— Start ROWS —

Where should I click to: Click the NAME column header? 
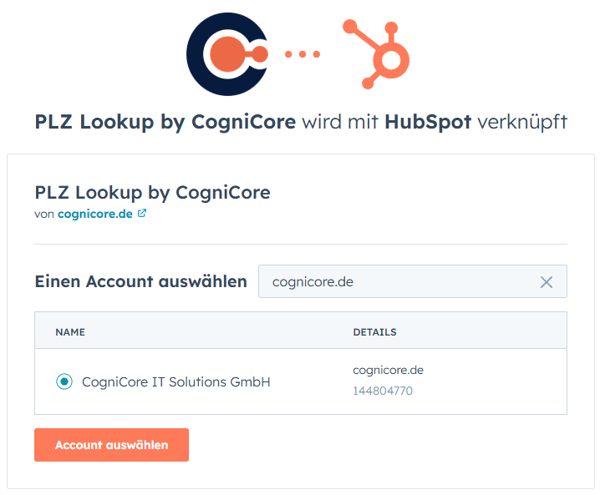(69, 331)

— End ROWS —
— Start ROWS —

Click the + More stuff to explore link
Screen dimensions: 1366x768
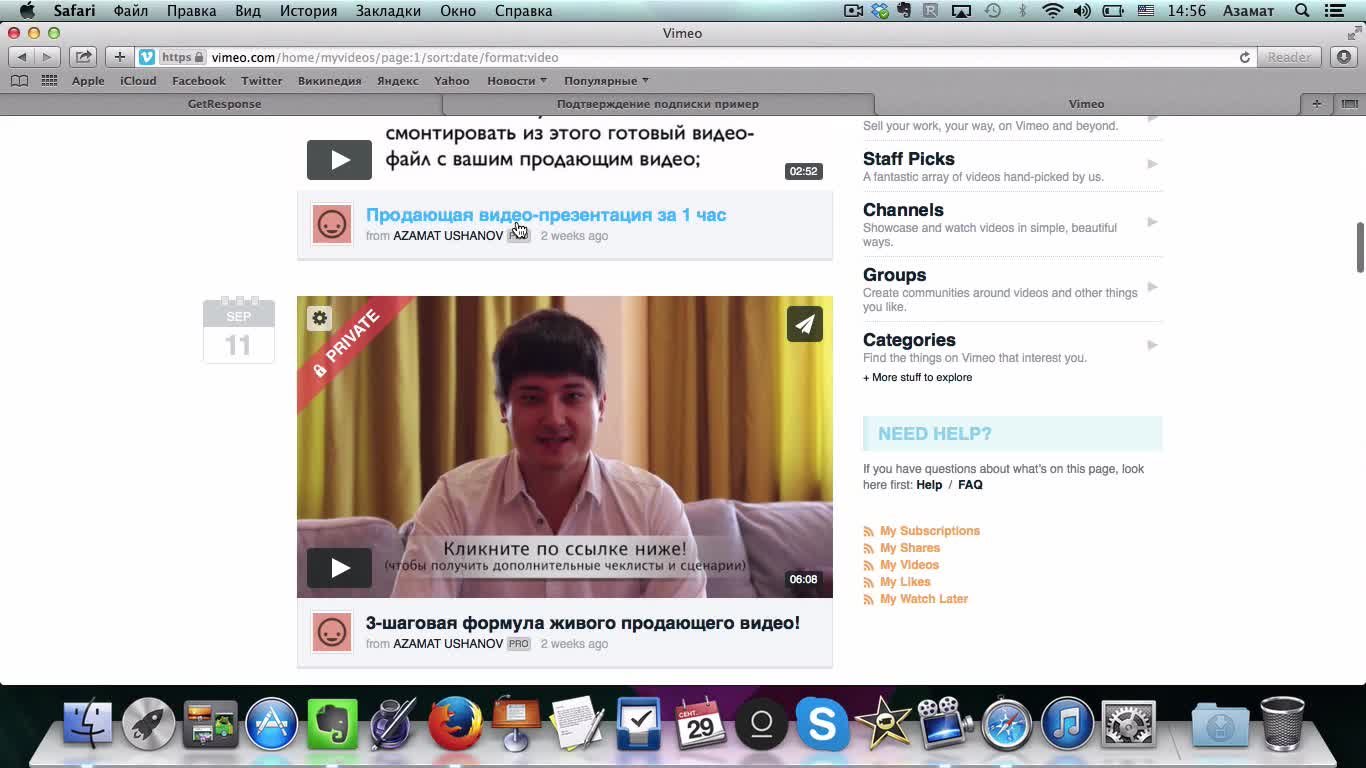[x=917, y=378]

— End ROWS —

→ YOUR TASK: Rewrite the records starting at the line that contains "Click the + More stuff to explore link" and ending at the line that contains "[x=917, y=378]" as a two-column CSV with the columns request and location, one row for each record. Put each value in a single quoted field with line breaks replaced by spaces, and leave the pictures out.

→ IN RESPONSE:
request,location
"Click the + More stuff to explore link Screen dimensions: 1366x768","[x=917, y=378]"